Exercise details:
Reproduce the lines below, changing each "screenshot" to "image" and leaving everything else as it is. Omit the pictures from your answer.
_____
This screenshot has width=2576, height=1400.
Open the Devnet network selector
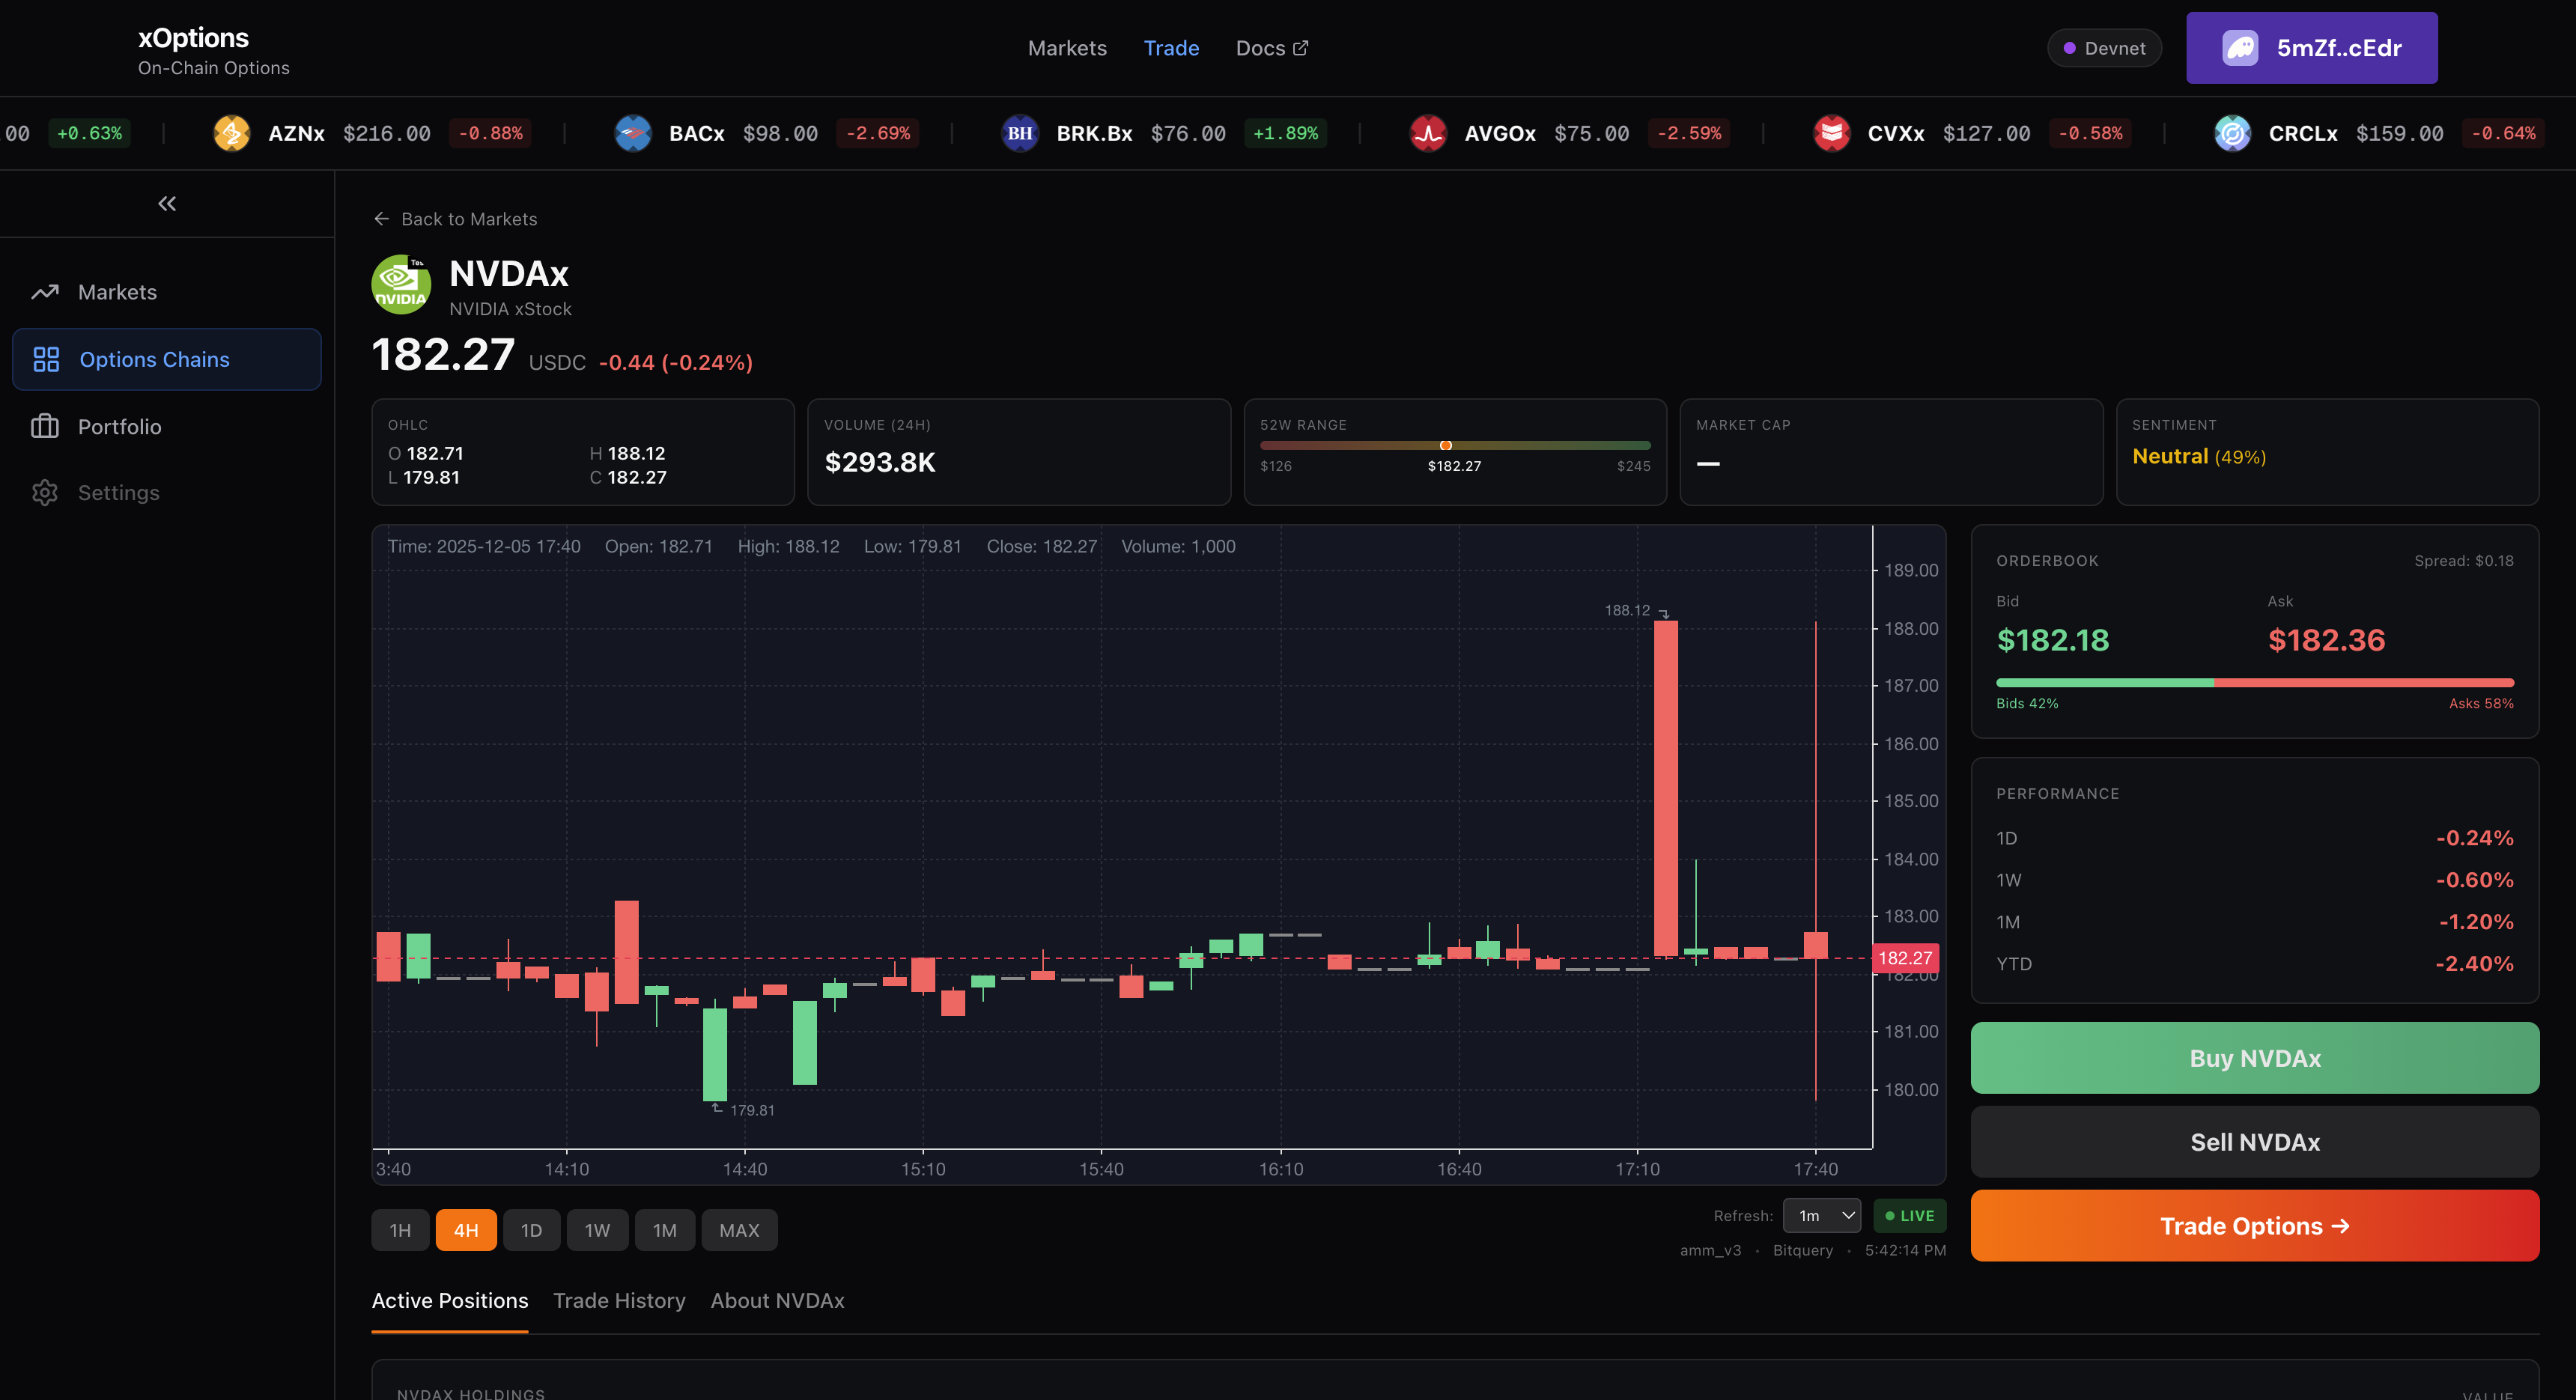(2104, 48)
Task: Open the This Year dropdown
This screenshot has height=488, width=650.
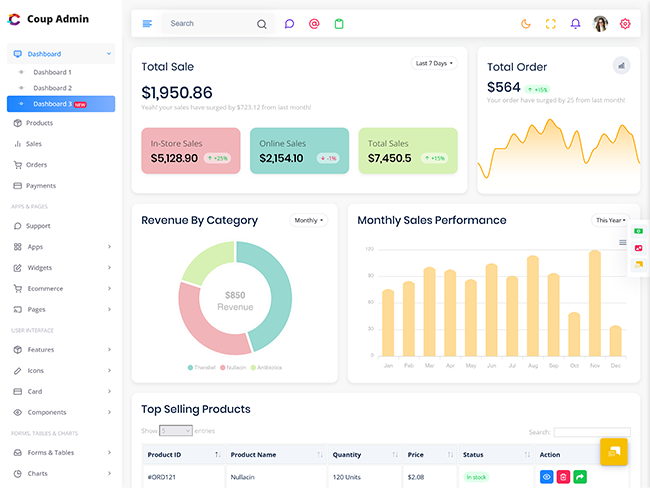Action: click(610, 220)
_____
Output below:
This image has width=2576, height=1400.
Open the Devnet network selector
(2104, 48)
Task: Open the This Year dropdown
This image has height=488, width=650.
Action: click(610, 220)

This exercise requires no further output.